InfoQ: アジャイル変革にマネージャを引き込むために、何かアドバイスはありますか?

Lock: 私はいつも、“今どこにいるのか、何がうまくいくのか、何をすぐに変えなくてはならないのか?”を見ることから始めています。すべてを一度に変えようとしないで、より多くのアジャイルアプローチを適用し、最優先事項に取り組んで解決し、結果が期待通りであるかチェックし、修正し、最初に戻るのです。しかし、すべての中で最も重要な要素は、良好なコミュニケーションの実現です。なぜ変わるのか、どのように変更されるのか、それに対して皆がどのように関わることができるのかを説明してください。そして、忘れてはならないのが、アジャイルであるということの核心は、これが変革の、頻繁で小さな変革の、終わりのないプロセスであるということです。アジャイル変革は終わりのないループなのです。常に何かが変わりますが、すべてを一度に行えるとは考えないでください。優先順位を付けて、教育し、コミュニケーションし、再検討するのです。

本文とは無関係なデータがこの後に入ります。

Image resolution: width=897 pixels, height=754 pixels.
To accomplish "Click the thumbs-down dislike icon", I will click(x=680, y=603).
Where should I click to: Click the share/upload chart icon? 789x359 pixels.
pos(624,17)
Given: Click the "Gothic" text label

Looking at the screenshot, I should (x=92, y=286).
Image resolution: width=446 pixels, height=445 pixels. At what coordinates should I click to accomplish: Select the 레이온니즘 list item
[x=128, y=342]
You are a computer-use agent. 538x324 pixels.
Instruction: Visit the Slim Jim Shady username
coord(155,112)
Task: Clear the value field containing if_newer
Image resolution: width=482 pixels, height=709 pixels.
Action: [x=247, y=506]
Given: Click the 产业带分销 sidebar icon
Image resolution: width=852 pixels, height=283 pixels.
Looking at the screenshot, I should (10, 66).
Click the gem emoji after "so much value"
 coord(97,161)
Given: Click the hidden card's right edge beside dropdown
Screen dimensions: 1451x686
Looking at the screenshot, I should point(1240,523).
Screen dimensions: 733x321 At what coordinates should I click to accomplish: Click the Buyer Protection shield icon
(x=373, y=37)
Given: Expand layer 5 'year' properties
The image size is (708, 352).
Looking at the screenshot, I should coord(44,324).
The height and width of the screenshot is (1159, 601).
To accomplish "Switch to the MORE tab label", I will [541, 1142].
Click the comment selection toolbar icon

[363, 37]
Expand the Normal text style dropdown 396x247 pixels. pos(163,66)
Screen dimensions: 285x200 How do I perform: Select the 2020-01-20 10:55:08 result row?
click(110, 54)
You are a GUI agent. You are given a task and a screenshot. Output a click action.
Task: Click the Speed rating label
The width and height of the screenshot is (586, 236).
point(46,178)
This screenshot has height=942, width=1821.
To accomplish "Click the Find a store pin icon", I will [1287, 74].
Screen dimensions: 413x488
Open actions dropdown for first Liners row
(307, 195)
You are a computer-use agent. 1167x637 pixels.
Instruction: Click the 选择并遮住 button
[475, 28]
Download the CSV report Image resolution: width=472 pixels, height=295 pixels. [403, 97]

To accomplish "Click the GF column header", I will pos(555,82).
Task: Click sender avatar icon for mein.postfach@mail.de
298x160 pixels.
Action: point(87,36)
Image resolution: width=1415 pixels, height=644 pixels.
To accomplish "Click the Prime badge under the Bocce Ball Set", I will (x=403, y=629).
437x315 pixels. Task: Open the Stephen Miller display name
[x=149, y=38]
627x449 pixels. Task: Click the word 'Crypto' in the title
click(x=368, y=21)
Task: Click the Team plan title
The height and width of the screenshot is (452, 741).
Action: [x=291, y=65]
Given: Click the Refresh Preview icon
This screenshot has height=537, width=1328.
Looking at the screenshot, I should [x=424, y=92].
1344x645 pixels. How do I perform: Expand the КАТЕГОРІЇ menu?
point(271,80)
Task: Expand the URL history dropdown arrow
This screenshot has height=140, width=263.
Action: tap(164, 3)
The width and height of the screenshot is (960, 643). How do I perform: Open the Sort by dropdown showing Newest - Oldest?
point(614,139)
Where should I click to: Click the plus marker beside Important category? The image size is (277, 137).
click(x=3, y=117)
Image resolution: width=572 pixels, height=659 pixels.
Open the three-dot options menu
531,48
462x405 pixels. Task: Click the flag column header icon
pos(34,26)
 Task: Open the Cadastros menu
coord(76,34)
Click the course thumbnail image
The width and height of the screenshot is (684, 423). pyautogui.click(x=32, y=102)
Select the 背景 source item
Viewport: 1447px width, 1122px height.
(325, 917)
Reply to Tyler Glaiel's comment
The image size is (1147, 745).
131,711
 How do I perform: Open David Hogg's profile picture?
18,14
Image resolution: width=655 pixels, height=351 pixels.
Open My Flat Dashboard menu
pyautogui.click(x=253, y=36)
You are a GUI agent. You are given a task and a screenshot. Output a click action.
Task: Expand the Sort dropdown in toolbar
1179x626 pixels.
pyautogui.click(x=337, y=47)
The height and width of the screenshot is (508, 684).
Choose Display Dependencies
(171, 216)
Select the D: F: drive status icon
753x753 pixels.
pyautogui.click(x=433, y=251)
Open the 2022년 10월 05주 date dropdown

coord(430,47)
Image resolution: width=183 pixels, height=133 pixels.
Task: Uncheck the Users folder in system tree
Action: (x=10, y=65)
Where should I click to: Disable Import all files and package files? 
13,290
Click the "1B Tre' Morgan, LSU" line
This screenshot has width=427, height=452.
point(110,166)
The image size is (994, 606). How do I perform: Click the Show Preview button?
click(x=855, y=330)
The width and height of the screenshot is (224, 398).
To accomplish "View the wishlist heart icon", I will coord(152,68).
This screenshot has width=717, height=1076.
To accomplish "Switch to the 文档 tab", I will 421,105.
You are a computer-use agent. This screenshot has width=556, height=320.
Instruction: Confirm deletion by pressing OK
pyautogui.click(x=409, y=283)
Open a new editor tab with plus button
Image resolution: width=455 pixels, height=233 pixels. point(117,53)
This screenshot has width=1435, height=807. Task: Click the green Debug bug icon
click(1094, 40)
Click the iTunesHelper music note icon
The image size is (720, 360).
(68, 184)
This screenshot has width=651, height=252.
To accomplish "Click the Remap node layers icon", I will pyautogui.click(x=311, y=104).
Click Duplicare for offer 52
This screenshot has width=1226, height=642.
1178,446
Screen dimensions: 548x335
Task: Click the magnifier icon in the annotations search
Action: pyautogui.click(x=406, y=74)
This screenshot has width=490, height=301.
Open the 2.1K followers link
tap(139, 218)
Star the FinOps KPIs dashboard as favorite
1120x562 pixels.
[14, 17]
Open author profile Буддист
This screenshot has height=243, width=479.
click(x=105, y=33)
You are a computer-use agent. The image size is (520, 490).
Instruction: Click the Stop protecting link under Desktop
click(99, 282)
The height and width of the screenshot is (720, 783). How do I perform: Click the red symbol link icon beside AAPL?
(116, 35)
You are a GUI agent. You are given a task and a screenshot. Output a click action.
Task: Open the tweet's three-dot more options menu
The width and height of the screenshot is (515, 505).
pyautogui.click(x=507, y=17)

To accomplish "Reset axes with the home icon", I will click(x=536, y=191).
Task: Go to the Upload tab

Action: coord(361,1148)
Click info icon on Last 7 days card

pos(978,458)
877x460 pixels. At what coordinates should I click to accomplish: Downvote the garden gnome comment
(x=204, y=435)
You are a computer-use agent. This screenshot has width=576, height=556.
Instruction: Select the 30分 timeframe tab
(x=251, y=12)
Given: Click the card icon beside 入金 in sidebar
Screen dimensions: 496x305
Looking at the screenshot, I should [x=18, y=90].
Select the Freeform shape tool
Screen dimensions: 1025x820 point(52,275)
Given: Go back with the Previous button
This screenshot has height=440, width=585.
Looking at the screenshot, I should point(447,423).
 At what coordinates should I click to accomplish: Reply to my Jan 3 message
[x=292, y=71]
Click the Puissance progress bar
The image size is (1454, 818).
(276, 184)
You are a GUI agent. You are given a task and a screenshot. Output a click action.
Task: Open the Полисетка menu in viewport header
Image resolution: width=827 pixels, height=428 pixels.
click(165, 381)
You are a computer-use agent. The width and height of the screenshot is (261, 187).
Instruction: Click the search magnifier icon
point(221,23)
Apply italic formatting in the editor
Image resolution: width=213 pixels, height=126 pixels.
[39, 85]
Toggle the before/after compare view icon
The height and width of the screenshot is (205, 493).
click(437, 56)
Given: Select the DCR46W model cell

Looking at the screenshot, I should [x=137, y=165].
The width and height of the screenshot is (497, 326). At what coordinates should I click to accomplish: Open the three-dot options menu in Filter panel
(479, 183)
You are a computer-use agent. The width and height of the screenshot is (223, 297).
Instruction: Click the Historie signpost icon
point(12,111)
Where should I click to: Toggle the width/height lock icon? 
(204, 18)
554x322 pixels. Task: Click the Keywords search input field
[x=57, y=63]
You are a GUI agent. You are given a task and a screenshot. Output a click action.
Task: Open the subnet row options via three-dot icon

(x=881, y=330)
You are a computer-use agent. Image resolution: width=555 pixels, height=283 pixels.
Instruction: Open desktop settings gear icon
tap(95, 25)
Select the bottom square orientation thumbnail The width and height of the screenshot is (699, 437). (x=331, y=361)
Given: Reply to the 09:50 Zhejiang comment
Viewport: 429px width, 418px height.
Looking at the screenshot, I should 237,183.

Carey: 私もそう思います。さらに、何が可能かを関係者に示す必要もあります。変革の後に存在する可能性と、新たな働き方を導入した後のビジネスがどのようなものになるかを示すことが、この取り組みを始める際のインスピレーションだけでなく、取り組みを続ける中で、その理由を思い出せるリマインダにもなり得るのです。それは単にバリューストリームマップのような既存プロセスをウォークスルーして、どれほどの無駄時間があるのか、製品提供時間を短縮することでどれほどの時間節約になるかを示すような単純なものかも知れませんし、れらのプラクティスを実際に適用した他企業の結果による、実際の成功事例の共有かも知れません。組織が変革を実行している場合、その多くは、差し迫った理由があるからです -- 新たな機会を求めてかも知れませんし、何か問題を修正したいのかも知れません。機能不全に陥った組織やプロセスに関しては、あまたの物語が存在します。チームやマネージャがこのような障害モードと、それが環境に与える影響を理解することは、変革に値する理由を示す上で役に立ちます。